I hope it's useful to you. The R-1RK is pretty well-reasoned in most regards, so it's some good inspiration. ^_^
...But I can't leave well enough alone. Here are a few key places I disagree with the philosophical choices:
"G3: Dangerous [things] should be impossible to program by accident" is pretty bogus, and even if I give it the benefit of the doubt, it's poorly phrased. IMO, things should be made purposefully difficult only when that makes the useful things easier overall. I think most uses of G3 in Kernel are actually efficiency concerns
"G2: The language primitives should be capable of implementing all the advanced features of R5RS" is a bit scary. I can't say I don't do the same sort of thing by making Penknife a similar experience to Arc, but I suspect heavy inspiration from a single souce is usually more of a bias than a productive motivation. It'd be best to justify each "advanced feature" on its own merit and to be ready to take inspiration from lots of sources. But hey, if someone has have enough time on their hands to do a point-by-point restoration of another good system, or if they don't have enough time to weigh the options, it's a reasonable pursuit. (Maybe. ^^; How much of that is me telling myself that? 'Cause somehow I feel I fall into both the "enough time" and "not enough time" cases, and it sounds a bit like I'm looking for excuses. :-p )

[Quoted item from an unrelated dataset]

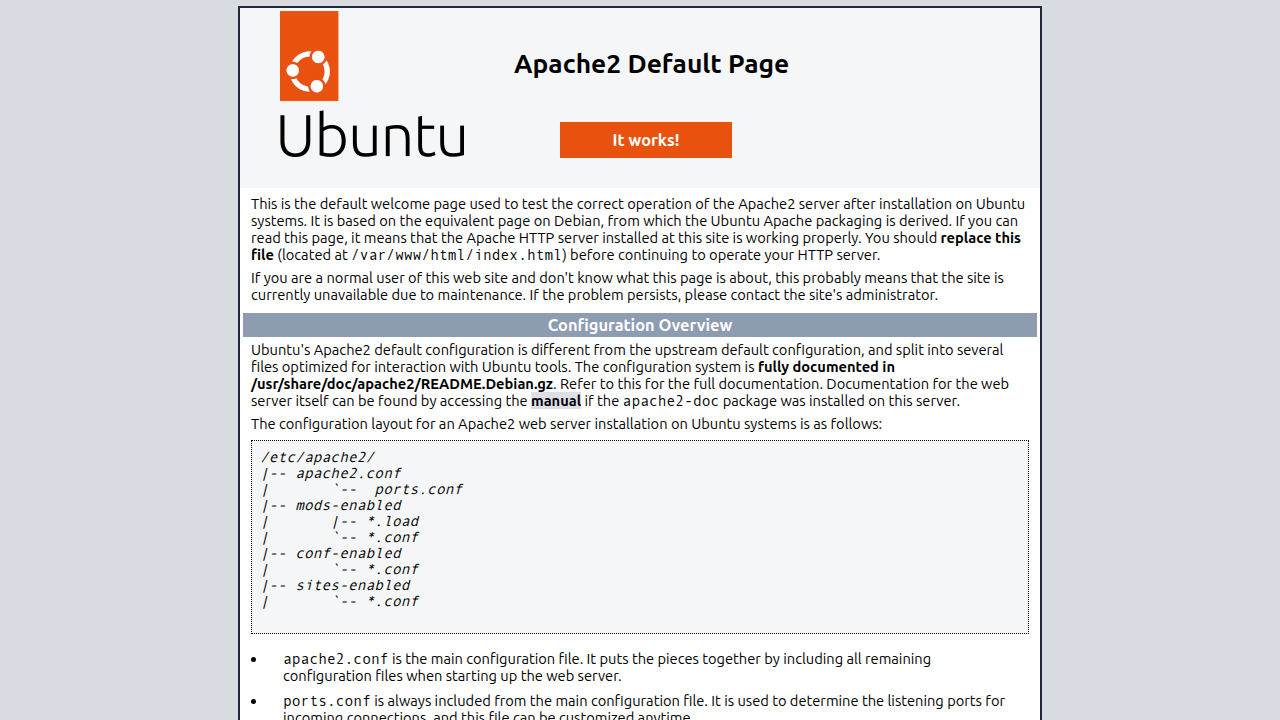Click ports.conf in the second bullet

(327, 701)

But most importantly, I think "G1a: [All] should be first-class objects" is better served by making every primitive utility's domain explicit and extensible. That is, reducing the number of official ways to contrast the first-class-ness of particular objects. To be fair, Kernel puts a strong emphasis on supporting cyclic data structures, and that's one big case which extensible utilities probably need to plan for in advance (so that extensions aren't limited to being naive recursive traversals). But on the other hand, Kernel's 'equal? doesn't allow a programmer-defined type (an encapsulation) to provide custom behavior, so it actually makes those types second-class. @_@
> "G3: Dangerous [things] should be impossible to program by accident" is pretty bogus, and even if I give it the benefit of the doubt, it's poorly phrased.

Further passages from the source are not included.